It is with the usual contempt for what time in the morning it is that I sit here with my cup of coffee in the almost dark living room. My mind told me it was time to get up, so I obeyed and now I just hope that I don't become hypomanic like I did yesterday morning for the first half of it. That makes it sound like I was totally passive in this process, but I have to tell you, that's how it felt, although I did put up a good fight. Whatever chemical imbalance was taking place, was not restored quickly enough by my medication, and it wasn't until hours later that I stopped being a 'danger' to myself. I could have singlehandedly rearranged the whole apartment, had it not been for my bum knee, and ordered new accessories on line. Something deep inside of me prevented me from doing that. Thank goodness for that, because my bank account would not have survived the onslaught.
It is too early to take my medicines because I don't want to upset the schedule. I feel alright now and not so good that I am in a hallelujah mood. My whole state of mind is an unpredictable thing and not something that I can count on, no matter how many plans I make and how many good intentions I have. I am always prepared for one condition, and then it turns out that I am presented with another one that I had not counted on. Each day is a surprise and if anyone has to learn to live in the moment, it is certainly me. That is one lesson that I thought I had learned, but that turns out I have to apply quite differently than I understood I ought to. Experience teaches you the things that you must learn. There is no instant knowledge and there are no short cuts.

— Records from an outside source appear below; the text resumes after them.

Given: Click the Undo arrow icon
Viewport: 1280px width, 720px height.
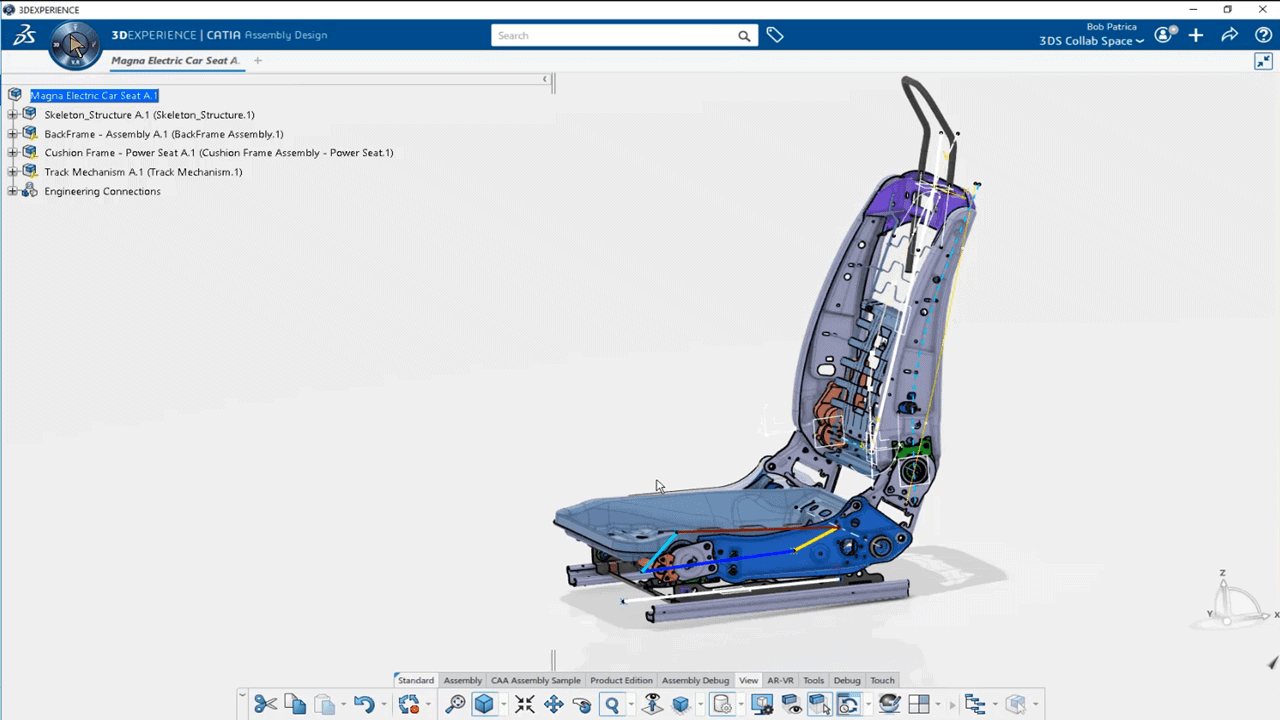Looking at the screenshot, I should click(x=363, y=704).

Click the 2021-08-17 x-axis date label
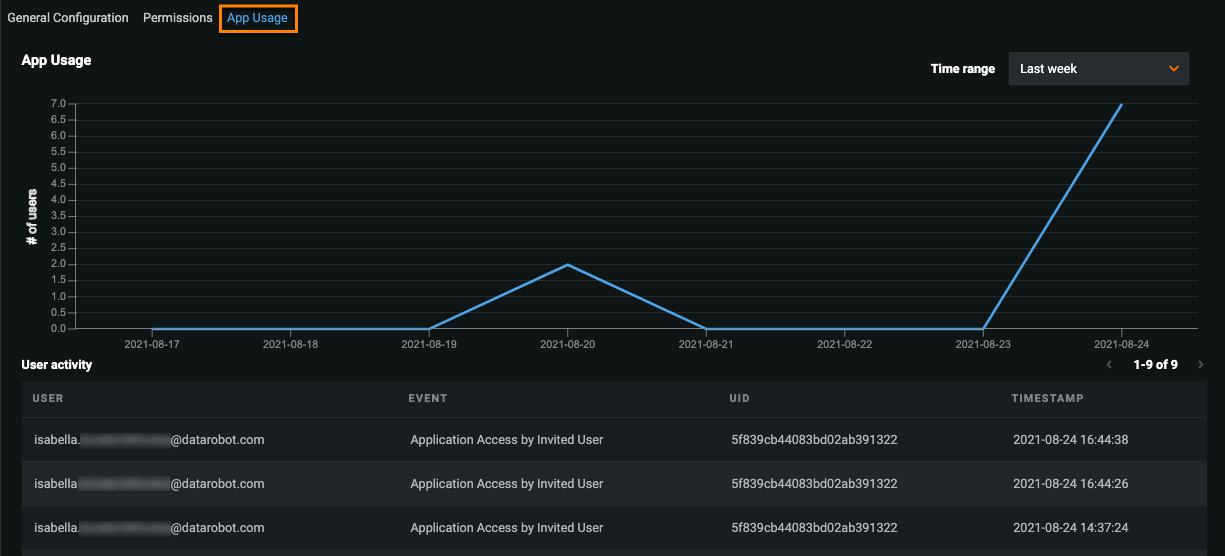tap(152, 344)
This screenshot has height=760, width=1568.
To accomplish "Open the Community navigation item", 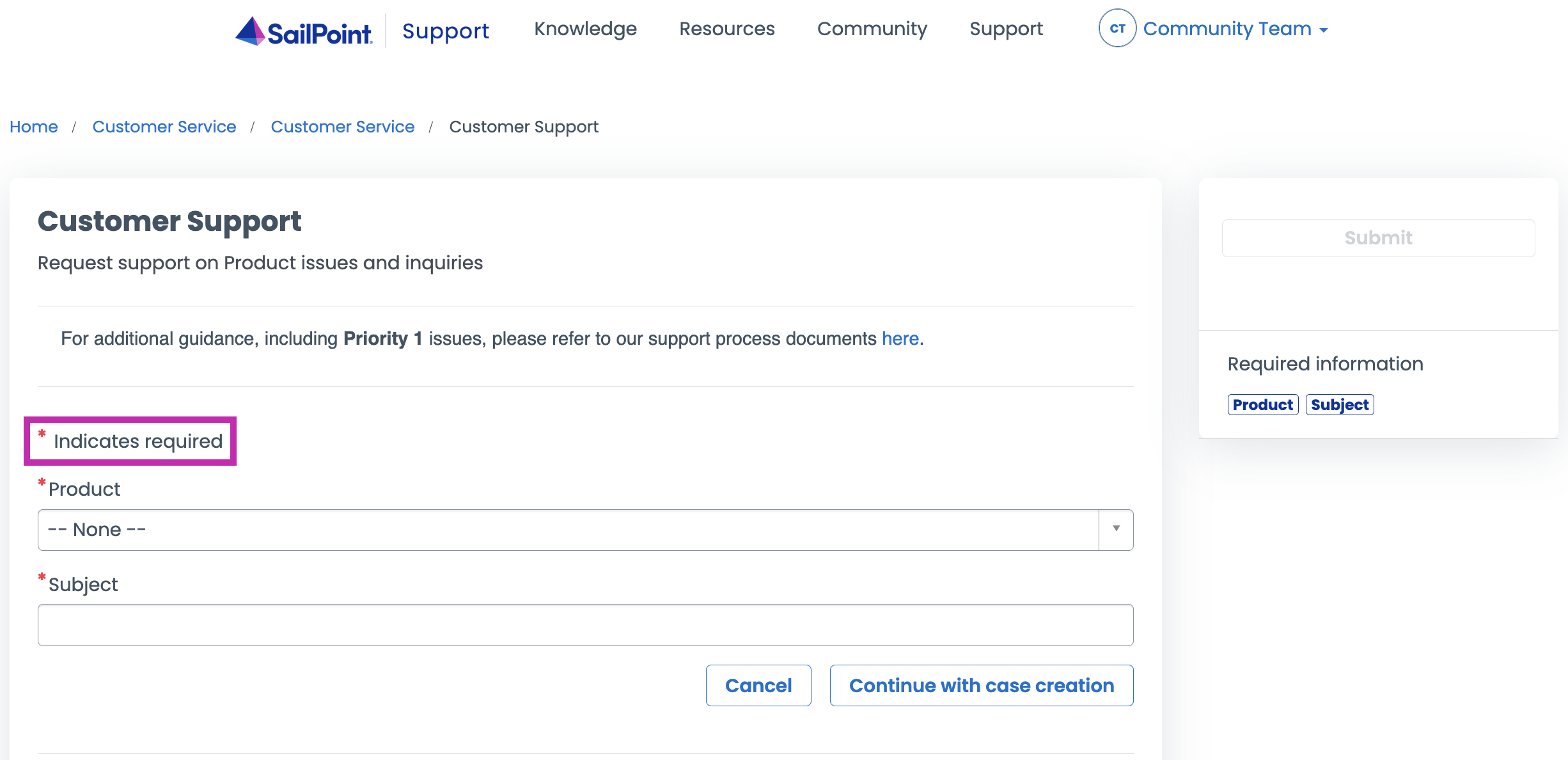I will 872,29.
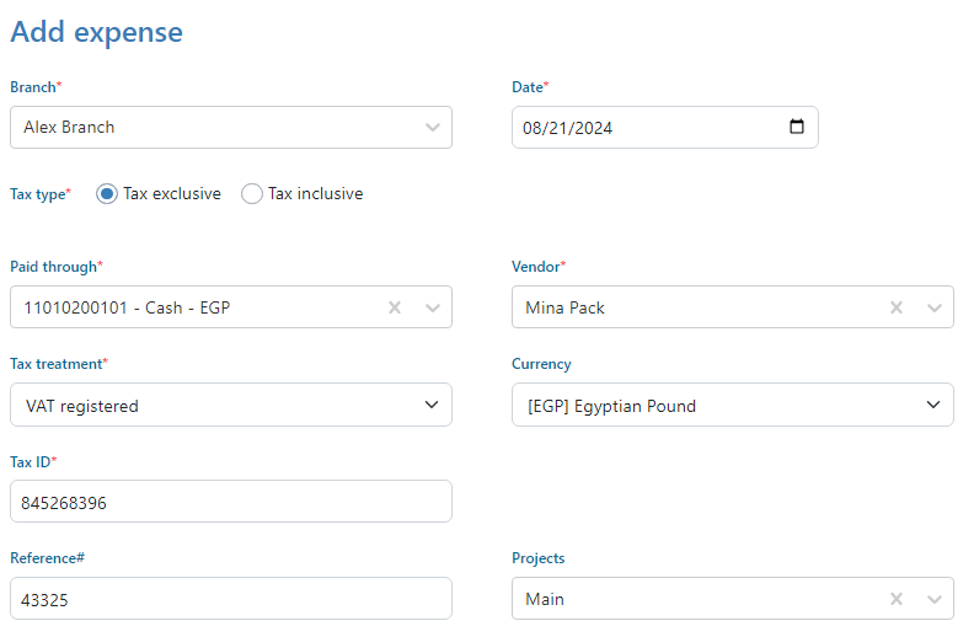Open the Currency Egyptian Pound dropdown
Viewport: 974px width, 637px height.
732,405

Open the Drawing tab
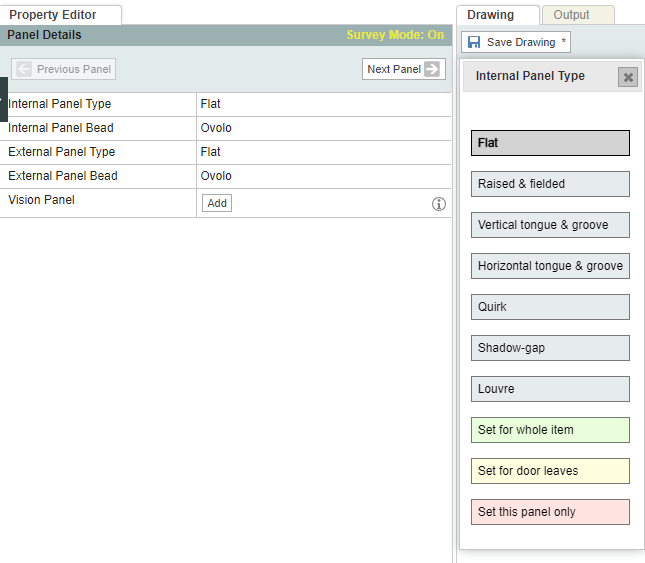[491, 15]
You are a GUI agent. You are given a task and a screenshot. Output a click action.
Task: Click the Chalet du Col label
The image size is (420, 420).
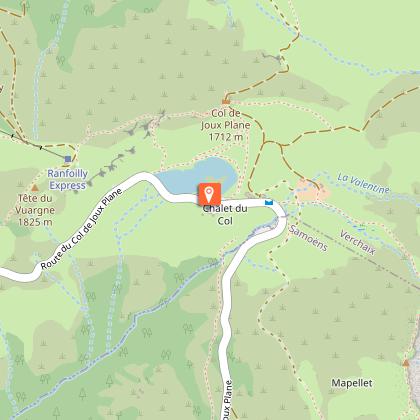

It is very interesting how I used to write about nothing at all on this blog and thought that that was the best thing to do. I thought if I didn't tell you any of the more gory details about my life, I could also pretend that they did not exist and go on acting like I was just an ordinary, average, non descript person who had a very ordinary life. Did I fool you? Did I keep it up long enough? I thought if I did, you would all fall for it and I would pass the test. I wanted more than anything to be accepted and thought I had to fit in some sort of mold, the shape of which I had made up myself. It was a ridiculous thing to do, of course, and I am glad that I have stopped doing that. It was very dishonest and I even almost pulled the wool over my own eyes. I don't know if I did over yours.
I think I am more of a blessing to a lot of people if I am honest and have a full disclosure policy. And, let's face it, it helps me a lot to write down my thoughts, because it is as good as talking to a therapist and I don't get interrupted.